As Peter McCarron, senior product marketing manager for Consul, told The New Stack, the ingress gateway was better suited for intra-datacenter connections vs. external client traffic. “The question was: how do I control the access point in a way that is scalable and more dynamic than using some of the traditional solutions?” McCarron said. “Now, you have a centralized point to control the traffic in a more intelligent way with the service mesh.”
In this way, the Consul API Gateway serves as a dedicated ingress for intelligently routing traffic to applications running on the HashiCorp Consul service mesh, Brad Casemore, an analyst for IDC told The New Stack. The gateway is designed to provide a consistent means of handling inbound requests to the service mesh from an external client, “thus eliminating the need to install another dedicated API Gateway/ingress,” Casemore said. By deploying an all-in-one solution and service, DevOps teams aren’t “forced to obtain, deploy, and manage an API Gateway/ingress controller separately from a service mesh, Casemore said.
Service meshes in general are great at automating and securing communication between services in an east-west fashion, while API gateways are better at securing and regulating north-south traffic between internal services and external clients, Casemore said. Consul API Gateway can thus be thought of as an extension of Consul service mesh. “While the two are configured independently, they use the same servers to communicate policies, validate and receive certificates, and retrieve service catalog data,” Casemore said.
API Gateway for Consul helps “to alleviate potential service mesh angst, whereby some customers feel that service infrastructure is overly complex,” Casemore said.

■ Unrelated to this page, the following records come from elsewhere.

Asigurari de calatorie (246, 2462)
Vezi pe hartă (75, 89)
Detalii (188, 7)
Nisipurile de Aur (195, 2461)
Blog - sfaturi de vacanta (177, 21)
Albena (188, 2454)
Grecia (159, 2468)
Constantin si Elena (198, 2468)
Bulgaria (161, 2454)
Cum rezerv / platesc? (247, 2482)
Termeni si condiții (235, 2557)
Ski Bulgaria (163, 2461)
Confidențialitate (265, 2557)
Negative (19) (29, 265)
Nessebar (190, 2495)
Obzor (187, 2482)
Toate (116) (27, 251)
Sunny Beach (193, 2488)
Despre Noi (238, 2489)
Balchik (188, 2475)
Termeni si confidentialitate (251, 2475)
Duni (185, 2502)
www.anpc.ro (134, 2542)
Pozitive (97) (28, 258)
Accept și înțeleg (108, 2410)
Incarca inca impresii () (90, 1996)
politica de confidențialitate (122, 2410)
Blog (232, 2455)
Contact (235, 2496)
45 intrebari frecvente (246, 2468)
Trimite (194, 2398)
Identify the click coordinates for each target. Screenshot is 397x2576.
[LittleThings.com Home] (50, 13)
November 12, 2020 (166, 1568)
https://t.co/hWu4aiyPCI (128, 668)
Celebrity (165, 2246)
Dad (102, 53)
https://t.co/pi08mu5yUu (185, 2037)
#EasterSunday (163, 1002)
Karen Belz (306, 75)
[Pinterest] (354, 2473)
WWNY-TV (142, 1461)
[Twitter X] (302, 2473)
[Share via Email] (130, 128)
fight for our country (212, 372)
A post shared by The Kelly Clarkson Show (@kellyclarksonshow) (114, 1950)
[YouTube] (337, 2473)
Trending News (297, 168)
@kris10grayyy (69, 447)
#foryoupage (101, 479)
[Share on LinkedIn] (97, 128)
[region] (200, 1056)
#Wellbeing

Operations teams especially are always looking for ways to both tighten access control and simplify the complexity of managing applications and traffic through a single console, which, in fact, is one of the main purposes of a service mesh in general. “Organizations are putting a great deal of effort behind maturing their service mesh capabilities but as they do, they are looking to manage access to their service mesh in a consistent and intelligent way,” McCarron said. “They are also forced to deal with added complexity around managing traffic patterns, controlling connections at the point of entry and identifying external client traffic.”
Other features the Consul API Gateway provides that Casemore described include:
- Traffic routing capabilities that enable users to configure how external clients’ requests are handled and detect client metadata and use it to enforce connection paths/routes.
- How Consul API gateway is deployed into the same environment and registered as a service with the Consul servers. “Configurations are done directly on the gateway, but Consul service mesh is aware of the policies and connection requirements stipulated by the gateway,” Casemore said.
The Consul Helm chart also supports the installation and configuration of the Consul API Gateway. In order to get started, users need to add the following block to their Helm values file in order to get started:
“With Consul API Gateway, organizations are able to adopt a more consistent and controlled approach for exposing service mesh-based services to external clients, reducing the risk of a potential breach; increasing operational efficiency and reducing complexity by creating a single control plane for managing all traffic,” Casemore said. “It also reduces the risk of unplanned outages by ensuring that requests are evenly distributed across available service instances.”